● Page extract
####

The American Academy of HIV Medicine has created the AAHIVM Institute for Hepatitis C with the goal of advancing hep C care through education, professional development and advocacy, according to an AAHIVM announcement.
More HIV care providers are seeing patients living with the hepatitis C virus (HCV). In fact, an AAHIVM survey of its members found that one in four of their clients have hep C (including those with and without HIV coinfection).
“We are excited to offer our members a new, more complete focus on HCV through the new institute, and more opportunities to increase their professional development and engagements on this important issue,” said James M. Friedman, Executive Director of AAHIVM.

####

● Information given
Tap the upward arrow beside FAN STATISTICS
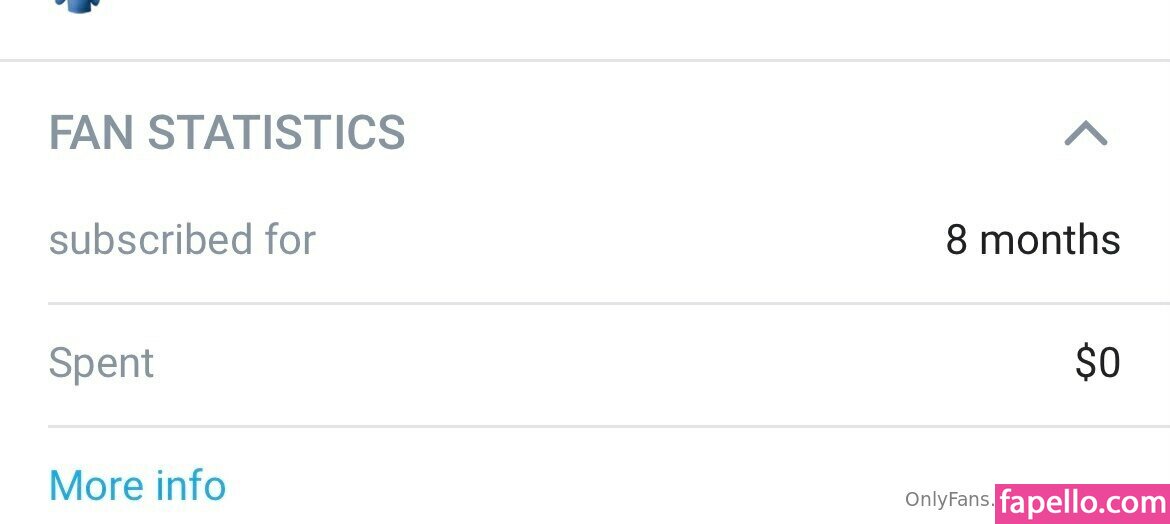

####

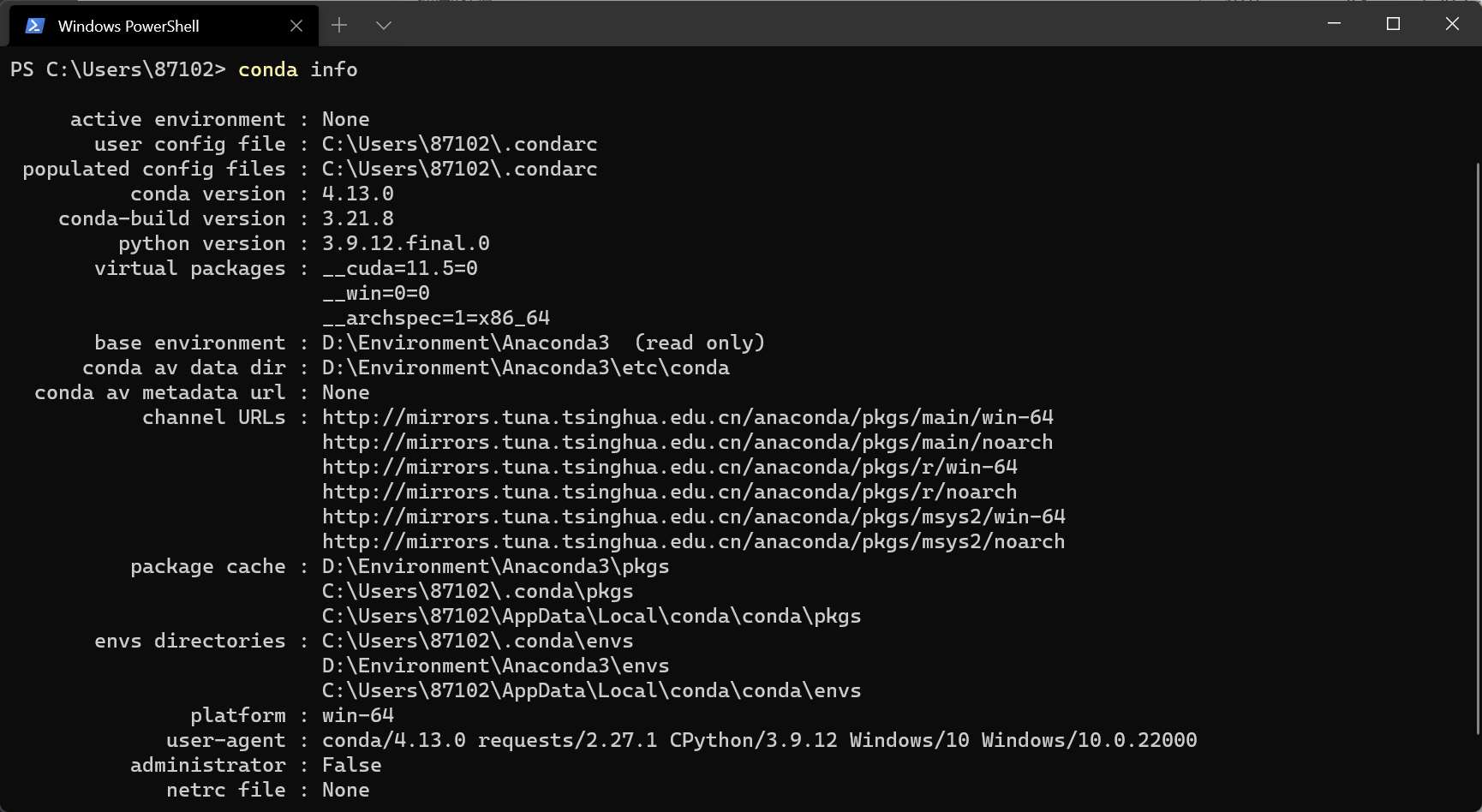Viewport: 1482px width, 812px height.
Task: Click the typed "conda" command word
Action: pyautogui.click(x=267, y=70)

####

● Exercise requirements
**a.** In the article about the AAHIVM Institute for Hepatitis C, what share of AAHIVM members' clients have hep C, according to the survey?
**b.** Carry on the article about the new AAHIVM hepatitis C institute, picking up after its final sentence.

● Responses by item number
**a.** One in four of their clients, including those with and without HIV coinfection.

**b.**
The Institute for Hepatitis C will have a presence on the AAHIVM website. Information found on the institute’s The Basics webpage states that “since HIV and HCV share similar routes of transmission, approximately one-quarter of all HIV-infected persons in the U.S. are also infected with HCV. This percentage rises to 80 percent in injectable drug users.”
The coinfection epidemic is changing and comes with unique challenges. “What was once a disease of injectable drug users and hemophiliacs has become a sexually transmitted disease of [men who have sex with men, MSM],” the institute notes, adding that “the most striking feature of HCV in HIV is its ability to cause chronic hepatitis in 90 percent of patients by six months.”